Q. 瞑想をしていてもすぐに考え事をしてしまい、うまくいきません。無心になって集中するためのコツのようなものがあれば教えてください。
A. 瞑想においては、無心になる必要はありません。実はずっと集中ができている必要もないのです。
今日はこのことについて詳しく説明してみますね。
瞑想のイメージ
みなさんは瞑想についてどんなイメージをお持ちでしょうか?
静かに座って瞑想をしている人を見ていると、「きっと無心になって集中しているんだろうな…」といったイメージが湧いてくるかもしれません。
しかしこれはあくまで多くの人が瞑想に対して抱くイメージに過ぎず、実際のところはそこまで高度に集中しているということもないのです。
実は瞑想に長年取り組んでいる人でも、瞑想中に心が乱れたり、日常の考え事をしたりすることはよくあることなのです。
それならどうすればいいの?
なんだか肩透かしをくらったように感じるかもしれませんが、それではどのようにすればいいのでしょうか?
まずは「瞑想は無心になって集中するものである」というイメージを一旦わきに置いて、瞑想で実際にどんなことを行なっているのかを見てみましょう。

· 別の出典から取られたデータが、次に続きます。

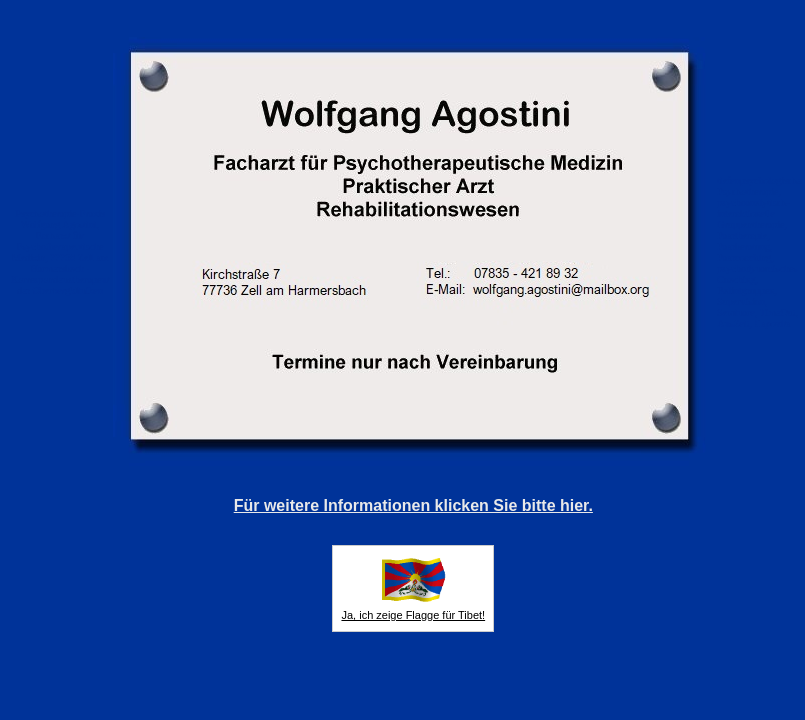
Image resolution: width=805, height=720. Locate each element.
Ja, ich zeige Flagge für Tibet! (413, 615)
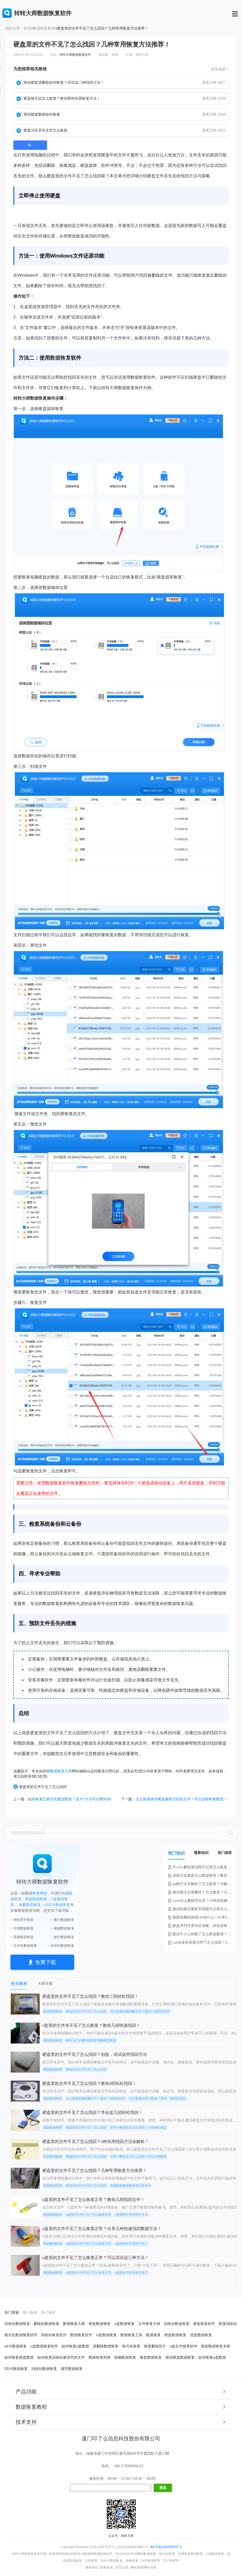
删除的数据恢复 (46, 2324)
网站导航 (150, 2567)
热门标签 (225, 1853)
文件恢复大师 (149, 2324)
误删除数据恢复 (105, 2346)
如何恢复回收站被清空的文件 (61, 2357)
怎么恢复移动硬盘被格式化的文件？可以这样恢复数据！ (181, 1799)
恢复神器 (39, 1893)
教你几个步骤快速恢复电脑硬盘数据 (91, 2040)
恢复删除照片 (155, 2346)
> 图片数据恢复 (62, 1920)
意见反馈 (122, 2567)
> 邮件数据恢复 (62, 1937)
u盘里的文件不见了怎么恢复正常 (88, 2214)
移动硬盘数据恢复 (180, 2357)
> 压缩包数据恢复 (61, 1946)
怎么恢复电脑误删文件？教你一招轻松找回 (140, 2011)
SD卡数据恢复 (16, 2369)
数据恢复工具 (131, 2335)
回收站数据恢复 (17, 2324)
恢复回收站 (228, 2324)
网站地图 (137, 2567)
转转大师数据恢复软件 (75, 54)
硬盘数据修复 (100, 2324)
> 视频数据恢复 (62, 1928)
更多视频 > (220, 69)
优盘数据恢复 (201, 2335)
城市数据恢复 (72, 2369)
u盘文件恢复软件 (183, 2346)
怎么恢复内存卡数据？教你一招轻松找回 (157, 2098)
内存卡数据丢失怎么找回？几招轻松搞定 (138, 2127)
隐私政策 (106, 2567)
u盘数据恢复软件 (44, 2346)
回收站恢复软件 (54, 2335)
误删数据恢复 (30, 1905)
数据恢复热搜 (100, 2357)
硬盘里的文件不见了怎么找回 (40, 1786)
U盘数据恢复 (106, 2335)
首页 (27, 28)
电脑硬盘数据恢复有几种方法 (130, 2185)
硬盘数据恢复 (36, 1899)
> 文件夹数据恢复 (23, 1946)
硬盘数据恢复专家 (215, 2346)
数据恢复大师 (61, 1771)
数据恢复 (60, 358)
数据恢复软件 (81, 2335)
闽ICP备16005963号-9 (165, 2547)
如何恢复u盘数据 (75, 2346)
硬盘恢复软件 (204, 2324)
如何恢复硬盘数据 (19, 2357)
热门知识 (176, 1853)
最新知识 (201, 1853)
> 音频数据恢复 (22, 1937)
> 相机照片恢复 (22, 1920)
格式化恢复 (131, 2346)
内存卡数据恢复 (57, 1905)
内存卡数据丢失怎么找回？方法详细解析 (138, 2156)
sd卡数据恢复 (15, 2346)
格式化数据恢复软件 (20, 2335)
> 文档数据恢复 (22, 1928)
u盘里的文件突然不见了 (131, 2214)
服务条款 (91, 2567)
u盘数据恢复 (124, 2324)
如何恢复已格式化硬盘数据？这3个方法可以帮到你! (70, 1799)
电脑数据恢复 (125, 2357)
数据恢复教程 (44, 28)
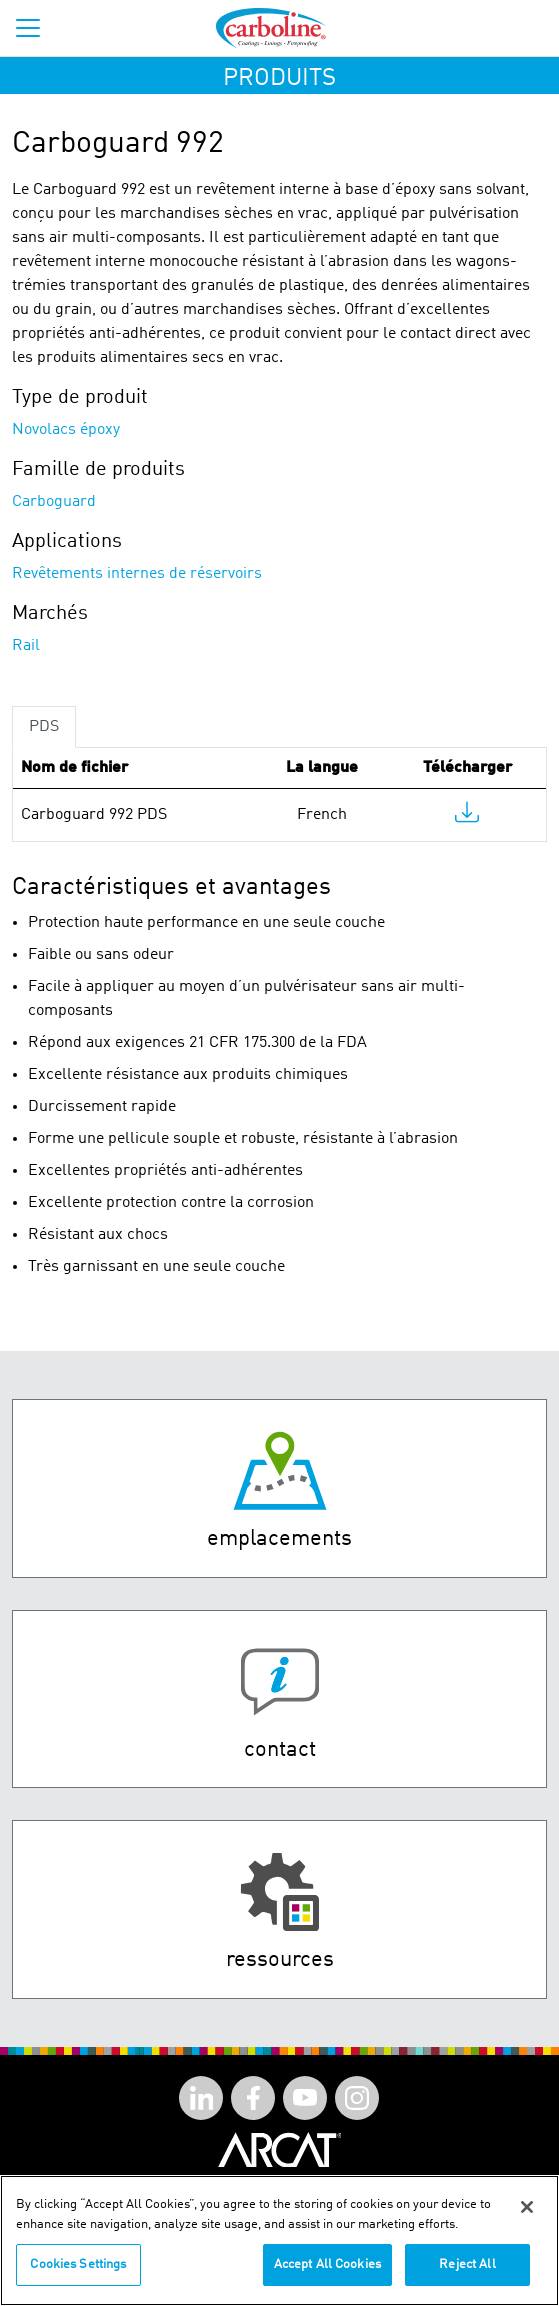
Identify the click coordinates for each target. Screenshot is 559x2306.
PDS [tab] (44, 727)
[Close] (527, 2207)
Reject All (467, 2264)
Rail (26, 646)
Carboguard (54, 502)
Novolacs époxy (66, 430)
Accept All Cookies (327, 2264)
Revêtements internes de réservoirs (137, 574)
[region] (279, 2240)
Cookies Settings (78, 2264)
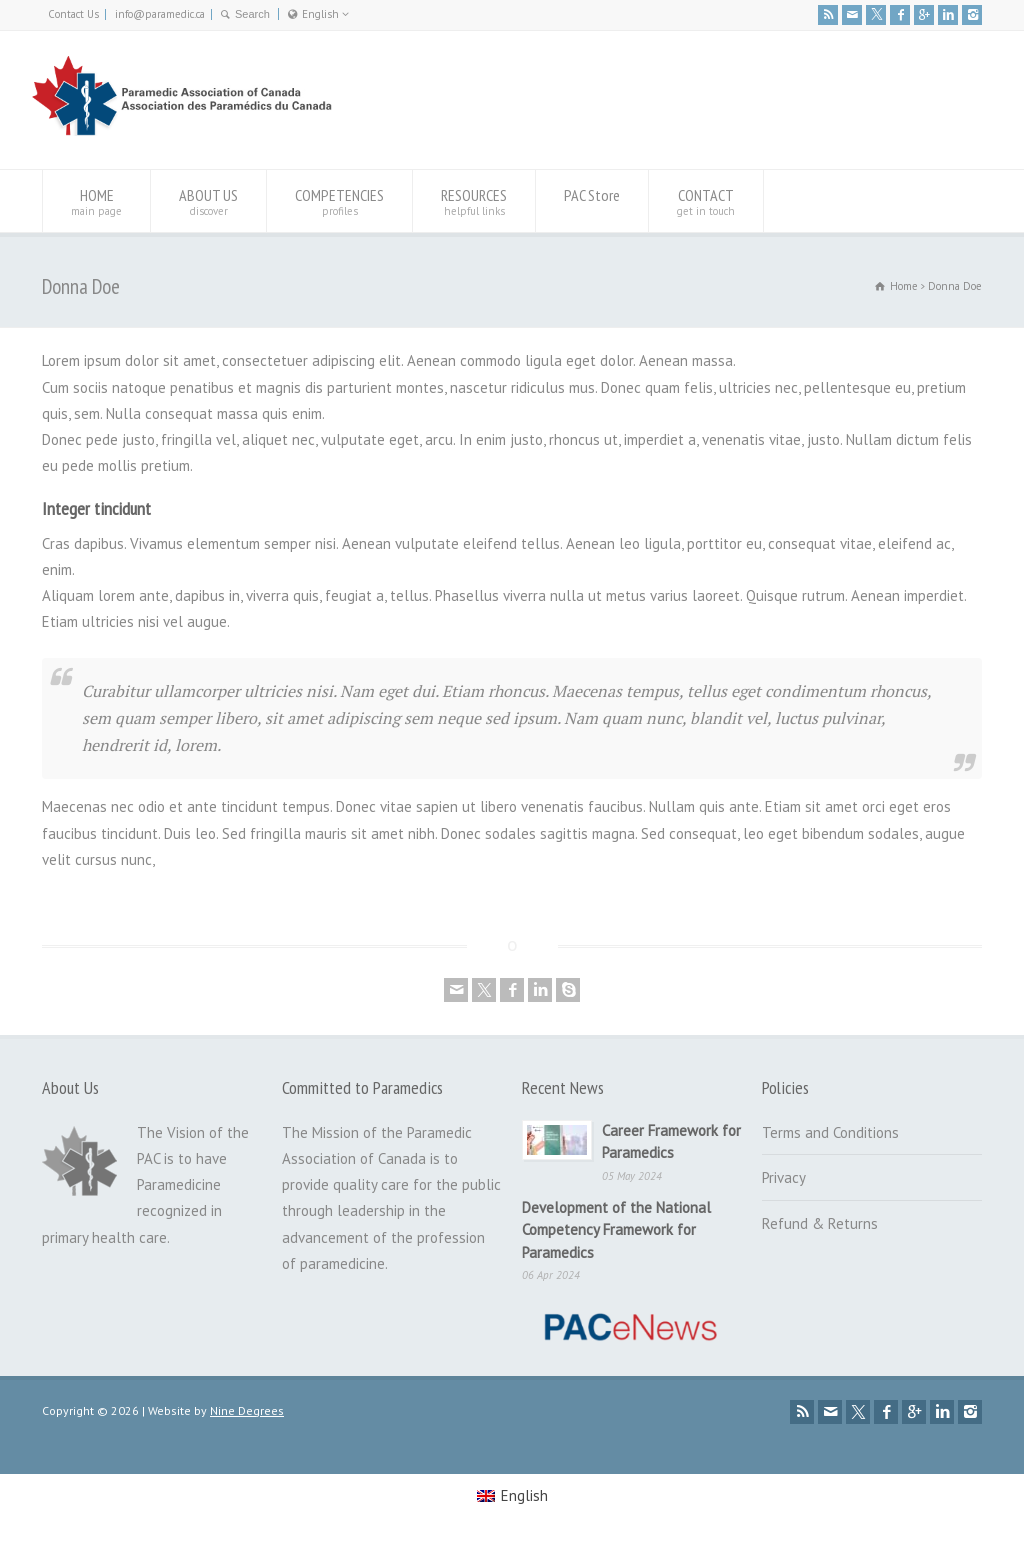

ここでは簡単のために集中瞑想という種類の瞑想について説明します。集中瞑想では、注意を向ける対象を1つ決めます。この対象を「アンカー」と呼びます。アンカーとしてよく使われるのは「呼吸の感覚」です。他にも「音の感覚」「身体が接している場所の感覚」などもアンカーとして選ぶことができます。
しばらくの間アンカーに注意をとどめようとすると、いつの間にか注意は別のところにそれてしまいます。いつの間にか考え事をしてしまいますよね。それは心の自然な性質ですので、瞑想においてはその性質を無理に変えようとしたりすることはありません。ただ、気付いた段階でアンカーに注意を戻せばよいのです。
このようにそれたら戻る、それたら戻る、ということを繰り返していくのが集中瞑想なのです。
瞑想の恩恵
それではこのような瞑想を続けていくと、どのような恩恵が得られるのでしょうか。集中瞑想では、それた注意を戻す練習をするため、結果的に思いや考えに捉われそうになったときにすぐに戻ってくる能力が高まっていきます。
瞑想に熟達している人は、常に無心になっているというわけではなく、考え事が浮かんできた時にそれに捉われずに戻ってくる能力が高まっていると考えると分かりやすいと思います。
ここで心を湖の水面に例えてみましょう。
思いがけない出来事が起きたり、つらい思いが浮かんだりしたときは、心の水面が波立つものですが、瞑想を続けていると次第にこの波が収まるのが速くなっていくのです。
ここでのポイントは、全く波立たなくなるというわけではないという点です。瞑想の継続により次第にこのような性質が備わっていきます。
まとめ
いかがだったでしょうか。「集中しなければならない」という思いを一旦傍において瞑想を淡々と継続することが、結果的に心の穏やかさにつながっていくということをご理解頂ければと思います。